Oh, and that #1 restaurant proclamation?  “Taken out of context,” says Chef Evans, “I want to be the best for Rockwall and my staff.  I have good relationships with other chefs and don’t need that drama.”

Blue Canyon Kitchen, Tavern, & Wine Bar
2101 Summer Lee Dr
Rockwall, TX 75032


5 Responses to “Q & A with Chef Brandt Evans (Blue Canyon Tasting)”

  1. FatCap 02/09/2008 at 2:10 am #

    Gee, the Chef sure uses a lot of superlatives in his talk, both to DC and in the press clippings linked herein. Isn’t it ironic that one of the masters that Evans cites, Charlie Palmer, didn’t feel the need for grandiose predictions at the opening of Charlie Palmer Dallas.

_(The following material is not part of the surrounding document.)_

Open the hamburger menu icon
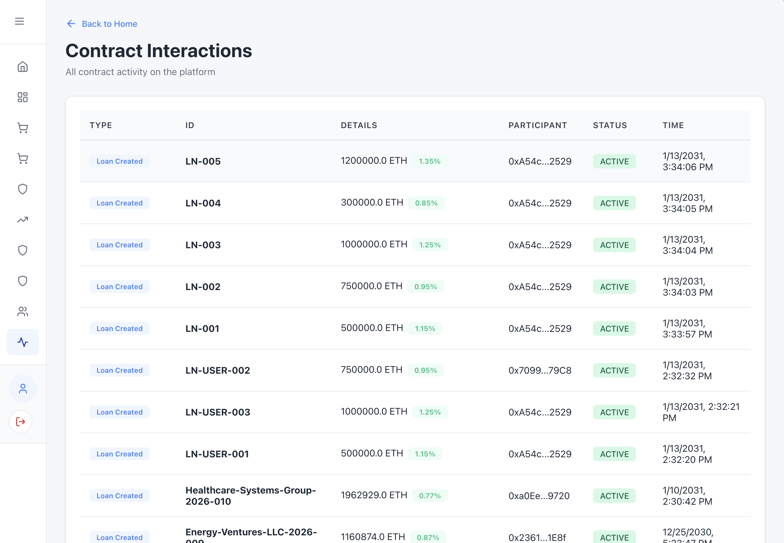The image size is (784, 543). coord(19,21)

  2. donnaaries 02/09/2008 at 6:52 am #

    FatCap, true Evans struck me as a man who is proud of his restaurants, but he didn’t come across as egotistical. He did mention during our conversation that the whole “#1 restaurant” media stuff was taken out of context. Your comment reminded me of that and I’ve added that note to the end of the post.

  3. foodczar 02/12/2008 at 11:31 am #

    FatCap, I can see where you are coming from as well, but trust myself and Donna as well. Chef sort of sounds grandiose in print, but meet the man, and he’s down to earth. Donna: Great job as always, and I’m not patronizing you when I say that; it’s genuine. I love reading our reviews one after the other and seeing what we both take from our Blue Canyon experience. I hope they succeed!!!